- [PROBLEM TO WORK ON]:
Would you copy the line that includes "Click the order quantity field showing 1" and every line that follows it, down to the last line of the listing below, exactly as they stand?

- [PROVIDED RECORDS]:
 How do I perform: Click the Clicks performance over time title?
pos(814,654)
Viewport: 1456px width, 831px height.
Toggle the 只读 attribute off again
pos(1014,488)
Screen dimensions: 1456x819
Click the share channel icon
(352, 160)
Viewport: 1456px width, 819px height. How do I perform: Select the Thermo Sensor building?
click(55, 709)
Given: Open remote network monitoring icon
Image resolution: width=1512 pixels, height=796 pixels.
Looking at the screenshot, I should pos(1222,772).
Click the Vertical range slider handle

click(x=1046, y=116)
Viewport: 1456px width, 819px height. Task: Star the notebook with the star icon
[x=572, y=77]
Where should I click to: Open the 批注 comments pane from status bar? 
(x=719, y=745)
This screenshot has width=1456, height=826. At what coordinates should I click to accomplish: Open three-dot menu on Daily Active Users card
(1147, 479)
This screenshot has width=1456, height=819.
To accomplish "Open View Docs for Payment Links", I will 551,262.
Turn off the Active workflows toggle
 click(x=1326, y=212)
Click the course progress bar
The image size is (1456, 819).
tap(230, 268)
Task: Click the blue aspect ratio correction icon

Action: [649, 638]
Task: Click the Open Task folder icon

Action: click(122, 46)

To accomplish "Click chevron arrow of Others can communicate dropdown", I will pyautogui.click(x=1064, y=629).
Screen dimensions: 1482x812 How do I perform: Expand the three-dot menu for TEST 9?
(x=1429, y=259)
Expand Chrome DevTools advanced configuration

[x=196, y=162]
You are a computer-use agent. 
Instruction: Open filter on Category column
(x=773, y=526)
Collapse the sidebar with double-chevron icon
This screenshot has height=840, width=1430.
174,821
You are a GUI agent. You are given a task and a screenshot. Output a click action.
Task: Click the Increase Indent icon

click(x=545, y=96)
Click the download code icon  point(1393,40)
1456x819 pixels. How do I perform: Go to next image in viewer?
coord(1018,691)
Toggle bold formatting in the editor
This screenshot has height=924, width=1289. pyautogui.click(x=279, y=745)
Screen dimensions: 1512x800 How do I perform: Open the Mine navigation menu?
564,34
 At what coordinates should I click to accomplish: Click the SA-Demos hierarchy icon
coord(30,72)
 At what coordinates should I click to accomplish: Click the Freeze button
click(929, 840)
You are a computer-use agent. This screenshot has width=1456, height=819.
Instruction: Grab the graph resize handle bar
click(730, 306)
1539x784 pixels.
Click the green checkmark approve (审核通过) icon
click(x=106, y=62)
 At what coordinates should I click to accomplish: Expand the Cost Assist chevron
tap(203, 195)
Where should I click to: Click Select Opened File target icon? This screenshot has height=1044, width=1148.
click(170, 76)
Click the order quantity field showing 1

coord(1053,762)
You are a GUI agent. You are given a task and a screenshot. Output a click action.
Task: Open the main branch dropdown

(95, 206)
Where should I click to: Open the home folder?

- [ANSWER SPACE]:
Click the order quantity field showing 1

coord(1053,762)
You are a GUI agent. You are given a task and a screenshot. Output a click action.
Task: Open the main branch dropdown

(95, 206)
Where should I click to: Open the home folder?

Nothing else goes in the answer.